◆ Saved entries ◆
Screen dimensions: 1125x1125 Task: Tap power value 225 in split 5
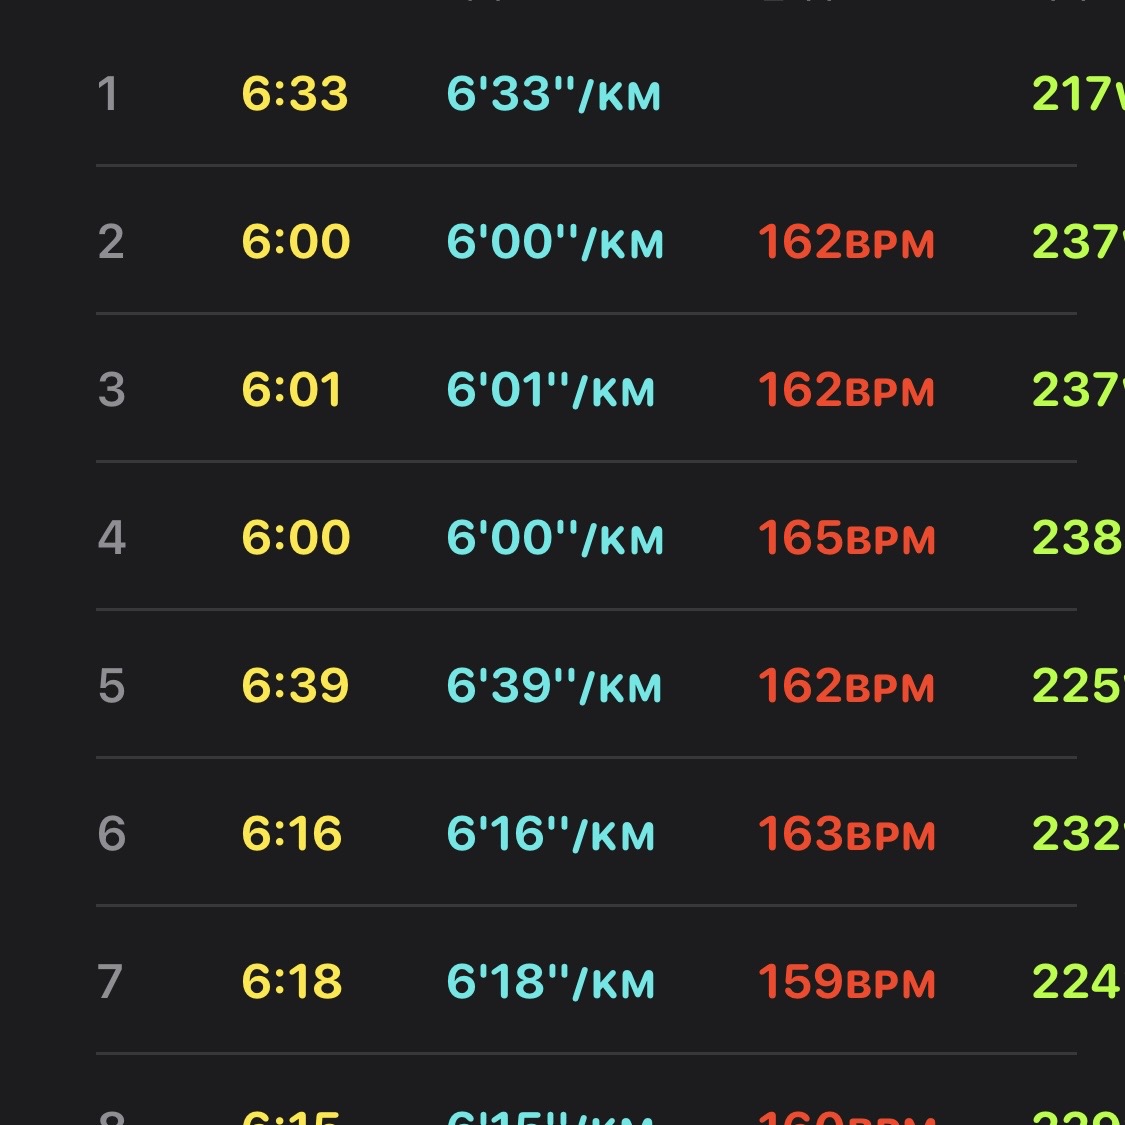(x=1078, y=685)
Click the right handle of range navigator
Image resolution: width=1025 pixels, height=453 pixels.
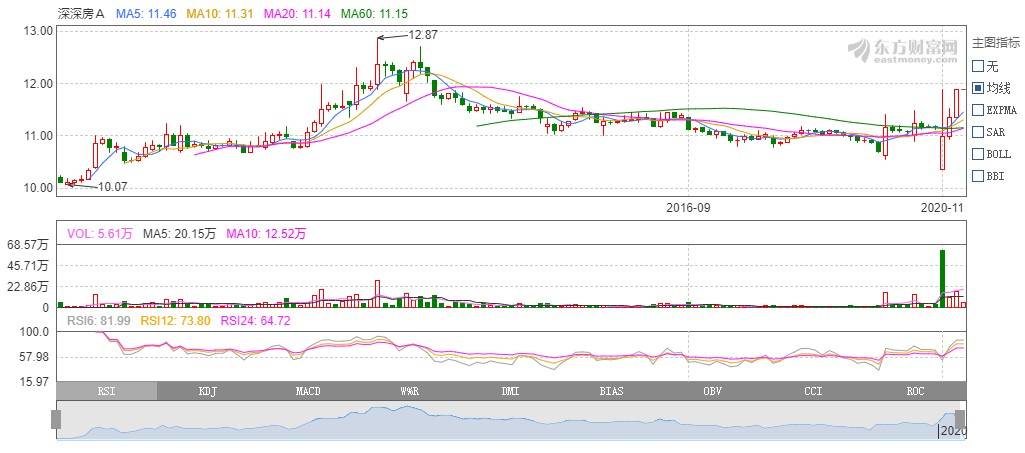[959, 420]
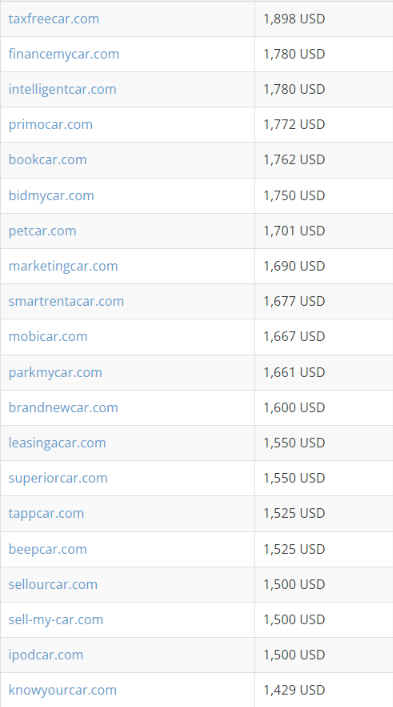Click the marketingcar.com domain link

coord(63,266)
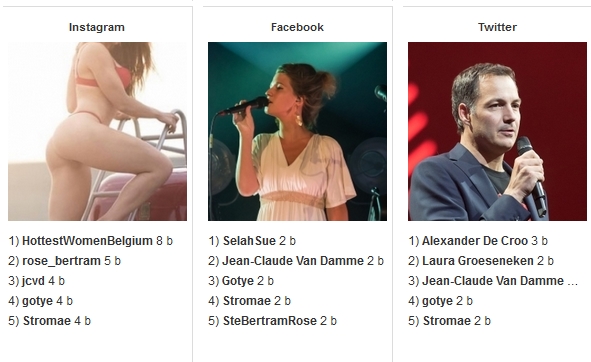Screen dimensions: 591x362
Task: Click the Facebook singer thumbnail image
Action: 297,131
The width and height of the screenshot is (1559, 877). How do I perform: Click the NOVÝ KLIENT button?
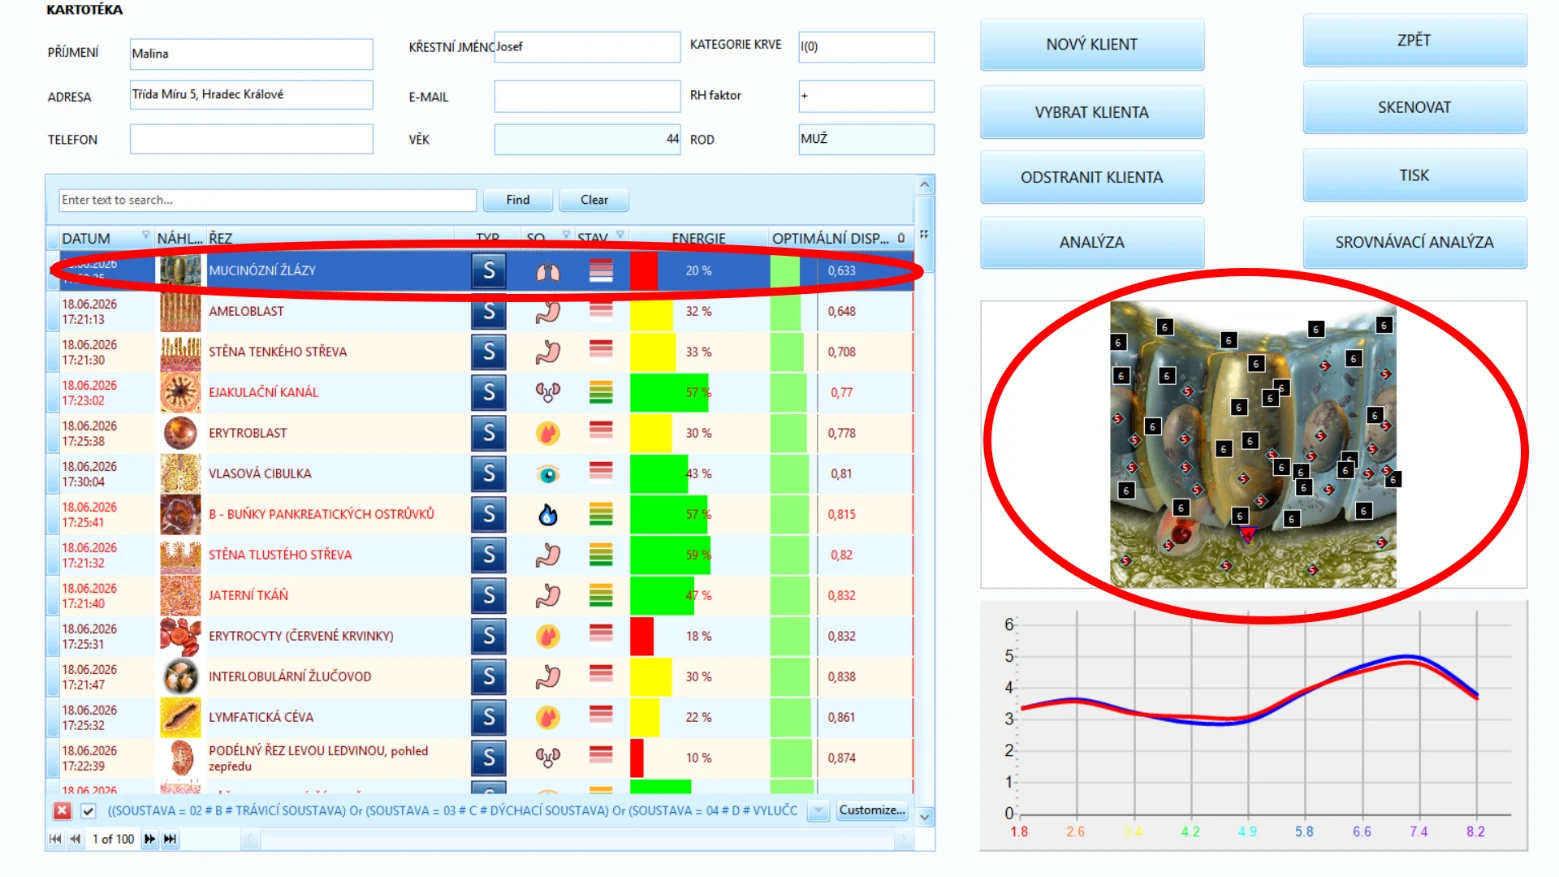tap(1092, 44)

◆ DIRECTIONS FOR THIS TASK ◆
Using the records above, extract exactly and only the lines from the one with "Click the right handle of range navigator" through the final line, inclusive, leaving out pictures.

◆ ANSWER TO THIS EXERCISE ◆
Click the right handle of range navigator
Image resolution: width=1025 pixels, height=453 pixels.
[959, 420]
Click the marketingcar.com domain link

coord(63,266)
Screen dimensions: 591x362
Task: Click the Facebook singer thumbnail image
Action: 297,131
The width and height of the screenshot is (1559, 877). How do I perform: Click the NOVÝ KLIENT button?
tap(1092, 44)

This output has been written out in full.